WHAT IS BEING ASKED:
Can you return the stretch of records below from the line containing "The image size is (222, 166)." through the line containing "Action: point(101,51)", with both lines included, reproducing them verbatim?

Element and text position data
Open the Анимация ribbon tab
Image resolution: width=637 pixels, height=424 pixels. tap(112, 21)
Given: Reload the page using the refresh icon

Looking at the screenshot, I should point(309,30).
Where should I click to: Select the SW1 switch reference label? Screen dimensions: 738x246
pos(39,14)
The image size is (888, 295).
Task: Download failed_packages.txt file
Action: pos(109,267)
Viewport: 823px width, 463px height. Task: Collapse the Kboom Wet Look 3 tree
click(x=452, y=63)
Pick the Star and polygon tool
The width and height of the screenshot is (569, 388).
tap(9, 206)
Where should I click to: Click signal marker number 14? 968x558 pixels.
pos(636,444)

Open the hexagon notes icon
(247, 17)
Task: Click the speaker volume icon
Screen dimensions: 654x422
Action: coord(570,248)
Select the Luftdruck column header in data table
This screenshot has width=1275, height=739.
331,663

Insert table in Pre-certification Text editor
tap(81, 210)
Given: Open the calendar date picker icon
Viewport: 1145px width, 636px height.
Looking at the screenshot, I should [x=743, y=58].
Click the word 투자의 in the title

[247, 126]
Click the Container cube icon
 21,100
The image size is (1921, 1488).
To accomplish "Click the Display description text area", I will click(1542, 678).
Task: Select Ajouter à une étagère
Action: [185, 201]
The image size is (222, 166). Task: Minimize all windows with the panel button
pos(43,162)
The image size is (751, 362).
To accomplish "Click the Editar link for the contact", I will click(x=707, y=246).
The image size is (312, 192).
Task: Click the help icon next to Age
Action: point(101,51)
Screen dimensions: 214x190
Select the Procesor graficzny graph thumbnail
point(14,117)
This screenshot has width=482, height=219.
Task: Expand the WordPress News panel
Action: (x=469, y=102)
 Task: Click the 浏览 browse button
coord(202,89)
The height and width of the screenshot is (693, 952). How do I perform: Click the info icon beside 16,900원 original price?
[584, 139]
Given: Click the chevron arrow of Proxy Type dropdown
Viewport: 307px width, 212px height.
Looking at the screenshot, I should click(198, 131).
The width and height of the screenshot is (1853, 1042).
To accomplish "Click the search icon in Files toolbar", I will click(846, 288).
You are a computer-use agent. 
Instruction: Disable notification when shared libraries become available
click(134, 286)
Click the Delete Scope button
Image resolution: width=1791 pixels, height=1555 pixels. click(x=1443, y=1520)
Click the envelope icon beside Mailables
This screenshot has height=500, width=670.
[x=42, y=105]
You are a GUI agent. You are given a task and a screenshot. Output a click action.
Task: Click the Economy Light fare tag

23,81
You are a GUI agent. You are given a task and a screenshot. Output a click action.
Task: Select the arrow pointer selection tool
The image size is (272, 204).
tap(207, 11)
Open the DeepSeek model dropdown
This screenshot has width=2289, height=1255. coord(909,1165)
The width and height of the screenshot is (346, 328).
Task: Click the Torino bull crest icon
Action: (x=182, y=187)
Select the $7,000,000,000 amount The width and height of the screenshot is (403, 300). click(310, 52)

REPLY:
The image size is (222, 166). Task: Minimize all windows with the panel button
pos(43,162)
The image size is (751, 362).
To accomplish "Click the Editar link for the contact", I will click(x=707, y=246).
The image size is (312, 192).
Task: Click the help icon next to Age
Action: point(101,51)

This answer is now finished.